If there’s no compensation arriving, we’ll then go one level up on the self-gaslighting spiral and think that God is probably testing our faith, or that God probably punishes us for some grave sins we haven’t yet repented or even remembered. If we don’t have such thoughts ourselves, there will be an army of others telling us that we must’ve had it coming. The Biblical Job’s story will become a reality in our lives. Along its lines, one can always argue that the ways of God are unfathomable, so we should just surrender to His higher will and stop trying to make sense of what’s going on.
Rationalization in trauma works like the opioid drug in a metastatic cancer patient – it may serve as a short-term palliation, but becomes increasingly ineffective as the condition progresses because it never addresses the root cause. The root cause behind anyone’s trauma might be systemic, like the structural reality of corruption, sexism, racism, homophobia, classism, ableism etc., or it might be individual, like having a highly unlikely, random traumatic incident happen to you or your loved one. But any of it has nothing to do with a higher reason or a higher consciousness.

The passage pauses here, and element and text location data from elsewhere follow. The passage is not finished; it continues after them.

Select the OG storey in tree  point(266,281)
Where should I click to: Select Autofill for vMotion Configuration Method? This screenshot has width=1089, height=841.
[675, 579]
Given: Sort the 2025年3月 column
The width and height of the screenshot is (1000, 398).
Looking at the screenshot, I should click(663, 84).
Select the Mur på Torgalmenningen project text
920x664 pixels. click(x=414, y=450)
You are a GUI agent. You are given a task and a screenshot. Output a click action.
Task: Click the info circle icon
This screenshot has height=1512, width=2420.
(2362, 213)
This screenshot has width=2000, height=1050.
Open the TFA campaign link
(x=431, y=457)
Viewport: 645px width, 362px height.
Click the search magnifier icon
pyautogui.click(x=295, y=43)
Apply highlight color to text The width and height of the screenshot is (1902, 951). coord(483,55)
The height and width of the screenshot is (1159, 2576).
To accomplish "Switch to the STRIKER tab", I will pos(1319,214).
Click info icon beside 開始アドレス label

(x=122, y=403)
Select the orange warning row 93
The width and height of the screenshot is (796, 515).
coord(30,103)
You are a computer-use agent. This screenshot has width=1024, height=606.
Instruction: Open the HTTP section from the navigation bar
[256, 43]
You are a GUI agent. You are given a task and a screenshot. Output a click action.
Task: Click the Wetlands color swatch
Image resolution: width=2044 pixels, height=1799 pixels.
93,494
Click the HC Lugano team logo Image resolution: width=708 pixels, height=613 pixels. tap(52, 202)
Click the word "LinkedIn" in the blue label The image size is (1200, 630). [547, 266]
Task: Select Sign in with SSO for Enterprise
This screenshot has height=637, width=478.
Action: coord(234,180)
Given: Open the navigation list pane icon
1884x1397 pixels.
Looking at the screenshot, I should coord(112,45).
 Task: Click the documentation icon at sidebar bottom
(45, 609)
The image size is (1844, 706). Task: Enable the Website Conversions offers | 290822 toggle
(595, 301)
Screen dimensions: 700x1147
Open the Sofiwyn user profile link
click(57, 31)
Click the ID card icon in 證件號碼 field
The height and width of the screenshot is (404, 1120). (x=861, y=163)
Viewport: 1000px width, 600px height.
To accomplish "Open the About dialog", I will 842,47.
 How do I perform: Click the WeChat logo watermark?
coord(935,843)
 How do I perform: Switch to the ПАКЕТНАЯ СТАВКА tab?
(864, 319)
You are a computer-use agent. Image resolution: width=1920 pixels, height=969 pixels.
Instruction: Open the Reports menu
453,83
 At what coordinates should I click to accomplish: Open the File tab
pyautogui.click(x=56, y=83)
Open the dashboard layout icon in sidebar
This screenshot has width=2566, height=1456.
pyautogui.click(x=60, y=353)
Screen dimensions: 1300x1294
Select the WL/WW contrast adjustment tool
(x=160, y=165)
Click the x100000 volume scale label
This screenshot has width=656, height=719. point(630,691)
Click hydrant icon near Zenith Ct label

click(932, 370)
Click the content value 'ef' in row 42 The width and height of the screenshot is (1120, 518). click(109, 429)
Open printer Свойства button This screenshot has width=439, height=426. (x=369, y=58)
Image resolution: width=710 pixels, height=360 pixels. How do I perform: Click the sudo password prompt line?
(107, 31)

The stories of trauma are excruciatingly difficult to empathize with – and when you’re the person living one, they’re equally difficult to own.
But what’s the alternative? As my academic mentor Brené Brown often says, you either own the story, or the story owns you. It couldn’t be more accurate around trauma. It comes to define our life, our thinking, and our behavior when we turn away from it, instead of facing it straight on, exploring it in its entirety, critically working our way through rationalization and other bullshit, learning what can be learned, and then leveraging the learnings to empower ourselves and other people – and, when applicable, to dismantle systemic injustices that caused our trauma in the first place.
Practicing resilience to shame, cultivating a critical perspective, and growing awareness about empathy are key in this work. Debunking cultural myths about trauma – in family, in school, in the workplace, and at the level of governments – is one of the ways we make this world a braver and fairer place.